Friday, June 17, 2016

June 17: Road Crew, Construction, Moving a Tree Trunk

Women are bringing coffee in mugs to the road crew.  They've barely made a dent in the tree trunk, and they're giving up.  It's a job for power tools; the water's going down anyway, and the danger is past.  Some kid starts doing tricks on a skateboard; I head home.

Dillard joins a crowd of people watching a road crew at work.  Tinker Creek is flooding, and a tree has washed up against a bridge.  The tree has to be removed, or property may be damaged.  And, as with any situation that promises potential disaster, it attracts a crowd of onlookers.  Sort of like when residents of Washington D.C. rode out into the countryside in carriages and on horseback to watch one of the first battles of the Civil War.  As if it was a three-ring service. 

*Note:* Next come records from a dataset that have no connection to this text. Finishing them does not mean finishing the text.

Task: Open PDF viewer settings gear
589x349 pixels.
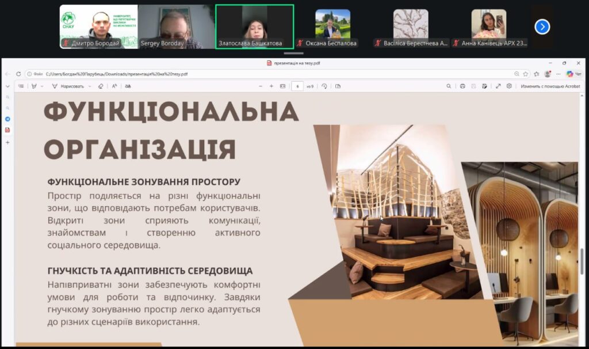Action: [x=509, y=86]
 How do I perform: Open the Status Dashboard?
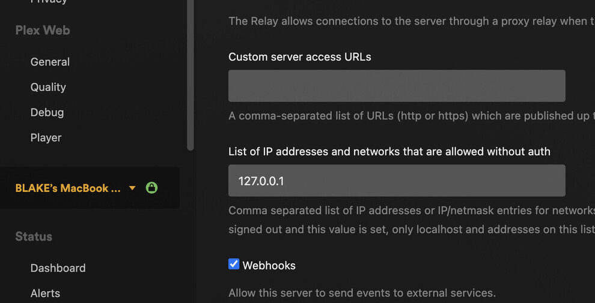58,268
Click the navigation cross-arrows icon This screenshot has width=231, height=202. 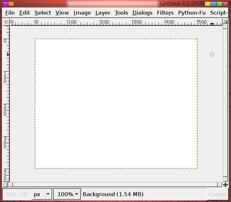[x=225, y=185]
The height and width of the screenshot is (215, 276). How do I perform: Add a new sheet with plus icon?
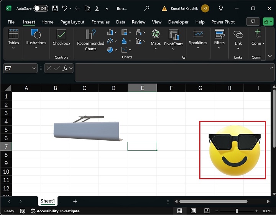coord(75,201)
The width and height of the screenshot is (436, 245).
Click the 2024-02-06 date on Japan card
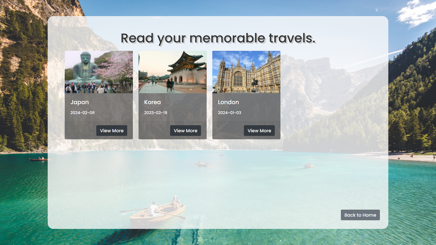tap(82, 113)
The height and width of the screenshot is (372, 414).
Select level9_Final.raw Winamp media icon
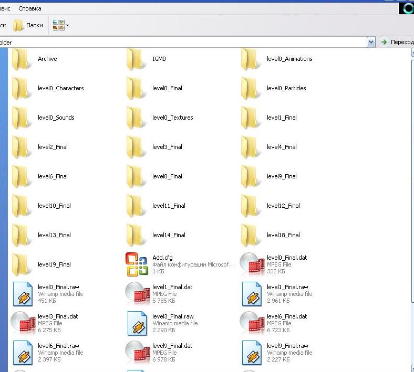coord(251,353)
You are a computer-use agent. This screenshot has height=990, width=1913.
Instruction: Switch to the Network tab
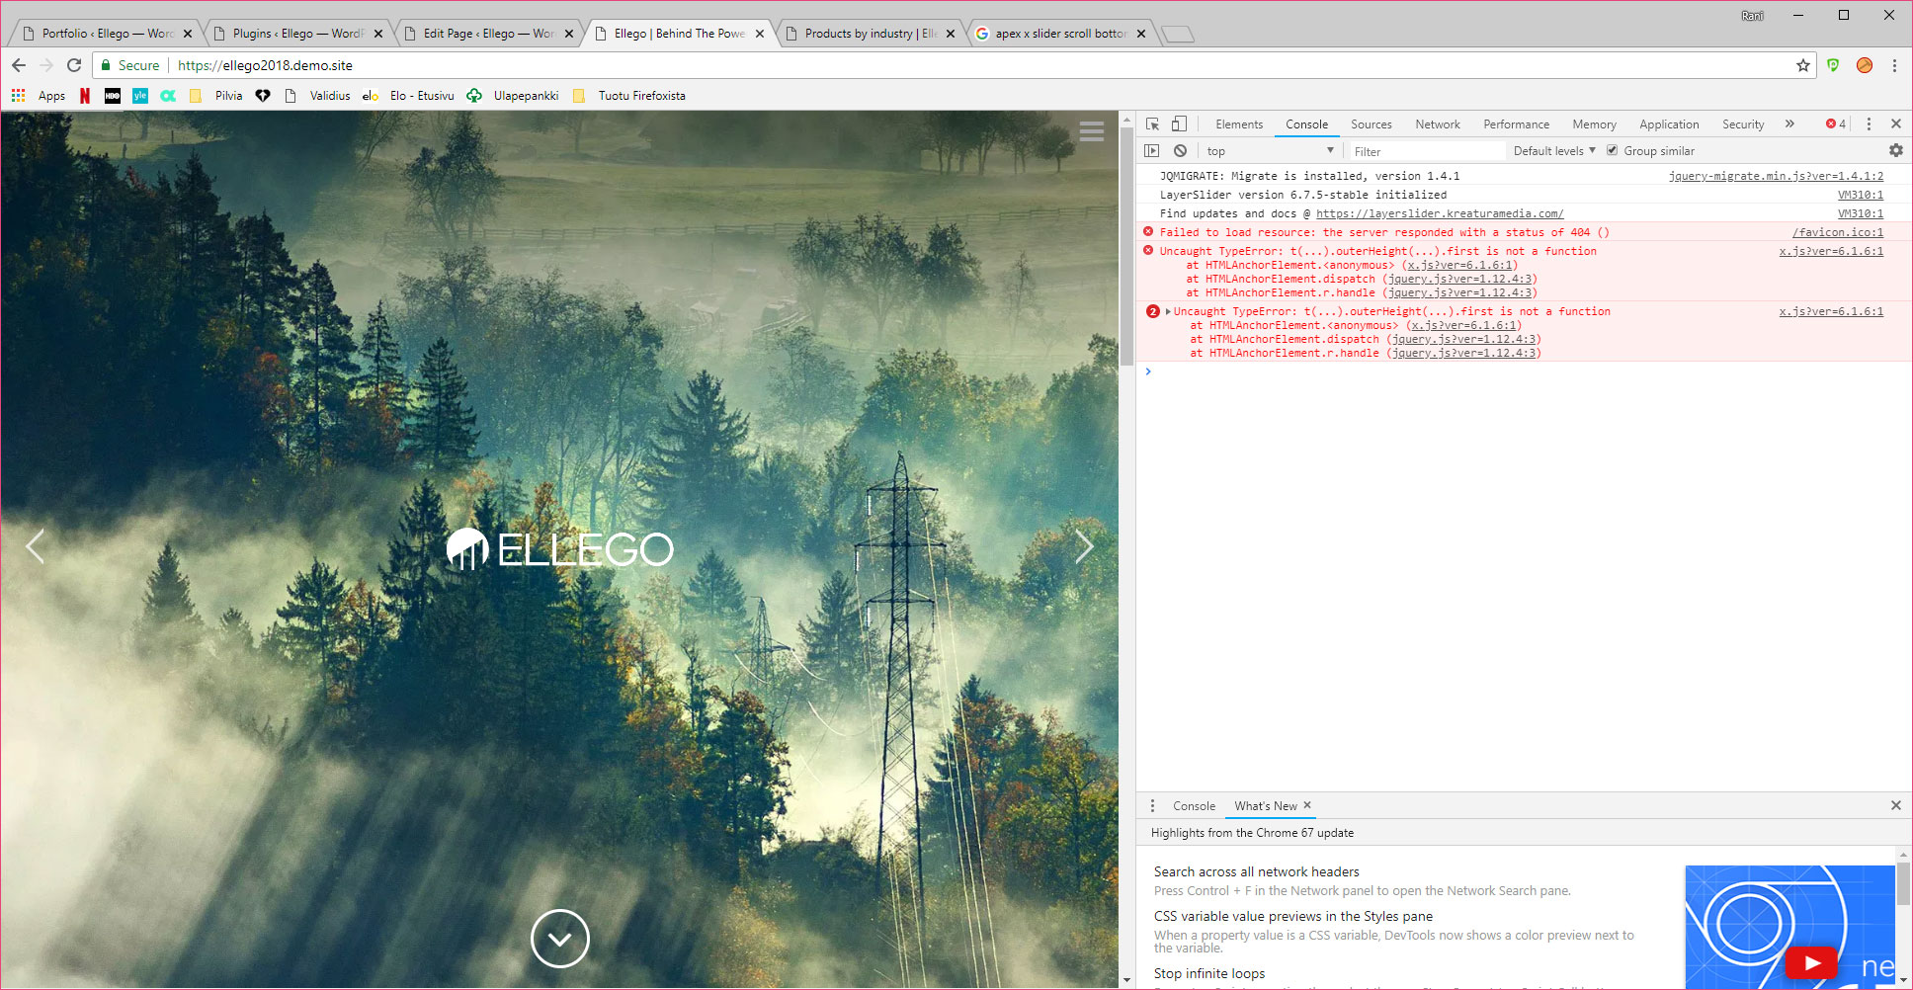click(1437, 124)
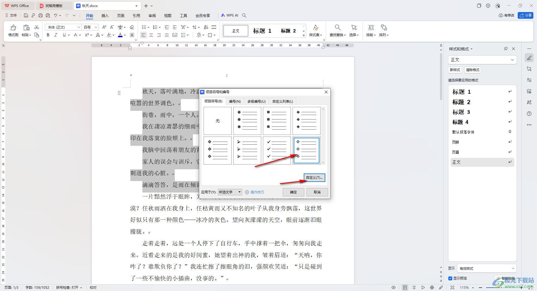Toggle Bold formatting in ribbon

(48, 35)
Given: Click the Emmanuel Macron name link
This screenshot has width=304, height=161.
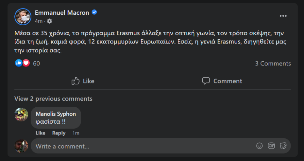Looking at the screenshot, I should [62, 13].
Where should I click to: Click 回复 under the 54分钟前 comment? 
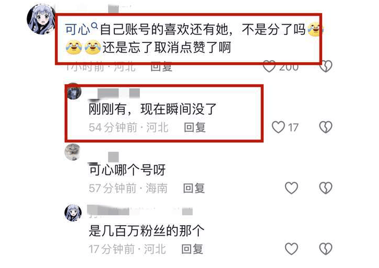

There's a lot of construction going on in my hometown right now.  Streets are torn up and blocked off.  Traffic is slow.  When I go to work in the morning, I never know what I'm going to encounter.  New potholes.  New closures.  Sometimes traffic barrels smashed and in the road.  And the road crew moving tractors and trucks into place.

I don't have time to stop and watch the work.  I simply catch the before and after each day.  Before the work begins and after it ends.  I'm always amazed by work crews.  For months, these guys and gals look as if they're accomplishing nothing.  They simply push piles of gravel and dirt from one place to another.  Then, near the end of construction season, suddenly miracles happen.  Buildings sprout up overnight.  Paved roads and roundabouts appear.  Two lanes become four lanes. 

Writing sometimes goes like that for me.  I struggle and push words around, day after day.  Sentences are put in place, moved, taken apart, put back together.  I get up in the morning, and there's a blank page.  At the end of the day, there may be a new paragraph or stanza.  If I'm really lucky, a poem or essay or story will eventually emerge.

That's where I am this weekend.  Like the road crew, I've been moving dirt around for a few weeks.  Laying down gravel and asphalt.  Tomorrow or Sunday, I'm hoping to be done with my current writing project.  It would be a nice Father's Day gift to myself.

I haven't been feeling like much of a writer recently.  Aside from these blog posts (which don't really count), I haven't produced a whole lot of written work recently.  I'm hoping that all the pieces are going to fall into place somehow.

That's Saint Marty's hope--he needs to move a tree trunk, as Dillard says.